In many ways, Mozart’s opera, Cosi Fan Tutti despite its comic moments, can be said to be a dark tale of manipulation, infidelity and emotional cruelty. The temptation in most productions would be to focus on the comedic aspects and gloss over the darkness of Lorenzo Da Ponte’s libretto. The title Cosi Fan Tutti, translates to women are like that and is often accused of being misogynist. However, director Matthew Wild has in this production taken a different approach. By setting the action in a TV reality show, the comedy is assured along with the cruel manipulations of the host Don Alfonso, played by Phelo Nodlayiya. Television is indeed a cruel medium and the antics of the duped foursome; Fiordiligi, Dorabella, Ferando and Guglielmo are at once slapstick, ridiculous and pathetic. A very mischievous Despina adds to the mayhem by setting up the inevitable theatrics.
This is a student production, but sitting in the stalls, confronted by extraordinary visuals, sublime music from the pit (UCT Symphony Orchestra conducted by Kamal Khan), who would know it? The standard of performance achieved by the UCT Opera School and the creative team is remarkable. The cast will change from performance to performance, but the opening night team of Hlengiwe Mkhwanazi (Fiordiligi), Zolina Ngejane (Dorabella), Siphesihle Mdena (Ferrando), Riaan Hunter (Guglielmo), Janel Speelman (Despina) and Phelo Nodlayiya as Don Alfonso delivered admirably. Mozart’s beautiful, poignant duets and solo arias handled with aplomb. Not to take anything away from the rest of the cast, Riaan Hunter and Hlengiwe Mkhwanazi both gave excellent and measured performances. Providing comic relief at some of the darker moments, Janel Speelman as Despina, delighted the audience. Her depiction of the quack doctor was hilarious.

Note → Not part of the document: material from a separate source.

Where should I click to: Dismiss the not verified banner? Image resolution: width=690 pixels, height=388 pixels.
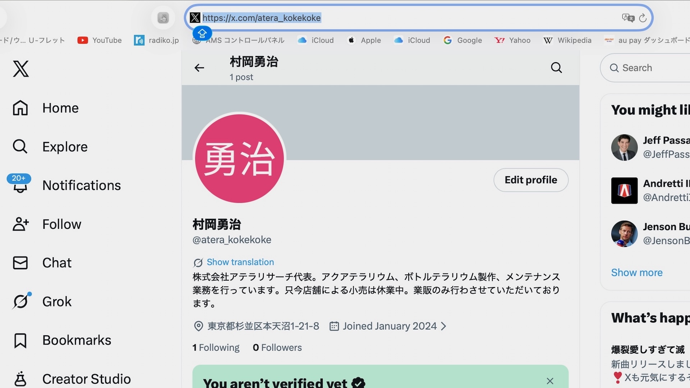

Kamal Khan leads his orchestra through Mozart’s sublime score with obvious enjoyment. Not just as conductor, but doubling up as harpsichord continuo player.
On the face of it, the plot (as in most opera) is very thin, but Matthew Wild’s staging thickens the action by providing extra twists. The reveal of the deception to all the “contestants” at the end is as big a surprise to the audience as it is to the hapless foursome. Layer on layer, the levels of deception, carefully woven by the arch manipulator Don Alfonso, make this somewhat lengthy opera fly by. The synopsis provided in the programme is not convoluted, making the surtitles of less import. This means less of the on-stage antics are missed.
All in all, an excellent night at the opera.